Inventors at Georgia Tech have developed a data-driven analysis of causality in video, which enables effective video content processing in an unsupervised fashion, with emphasize on temporal interaction vs. user interactions. The method includes two steps:
1) Point-process representation of video by ’visual words’ occurring in a subset of frames.
2) A spectral representation that captures statistical relationships between such visual words using a cross-spectral density function.
Space-time visual words representing the motion video are sequenced by recognizing low-level visual events (i.e. ‘words’), similar to object categorization. The temporal causal analysis further segments such visual words into independent, semantically meaningful groups. This method demonstrates a qualitative segmentation performance along with quantitative improvements in retrieval and categorization of social events. It is able to aggregate information across a long time interval, sustaining continual analysis as well as capturing quasi-periodic or repetitive motions. As a result, various ‘video events’ can benefit from improved retrieval and classification performance.
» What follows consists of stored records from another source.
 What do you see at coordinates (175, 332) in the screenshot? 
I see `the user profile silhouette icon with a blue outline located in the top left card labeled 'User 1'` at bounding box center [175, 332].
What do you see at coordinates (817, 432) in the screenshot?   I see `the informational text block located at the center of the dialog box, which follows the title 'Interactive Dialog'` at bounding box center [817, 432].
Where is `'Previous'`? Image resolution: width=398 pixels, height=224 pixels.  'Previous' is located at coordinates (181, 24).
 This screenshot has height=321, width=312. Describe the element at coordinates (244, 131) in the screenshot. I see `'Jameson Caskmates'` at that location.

- Enables characterizing the temporal structure of video events in an unsupervised manner, - a key to video analysis
- Reduces the need for training data
- Improves performance in retrieving and classifying social events from a video
- Computationally and memory efficient
- Video segmentation
- Higher-level vision tasks such as activity recognition, tracking, content-based retrieval, and visual enhancement
Causality (cause-effect) is analysis of motion sequences in order to establish meaningful relationships between the "visual events", - i.e. associated temporal dependencies, such as ones observed in the game of soccer. Nonparametric formulation of Granger causality can be used to identify patterns of interaction between repeating events, and partition them into independent causal sets.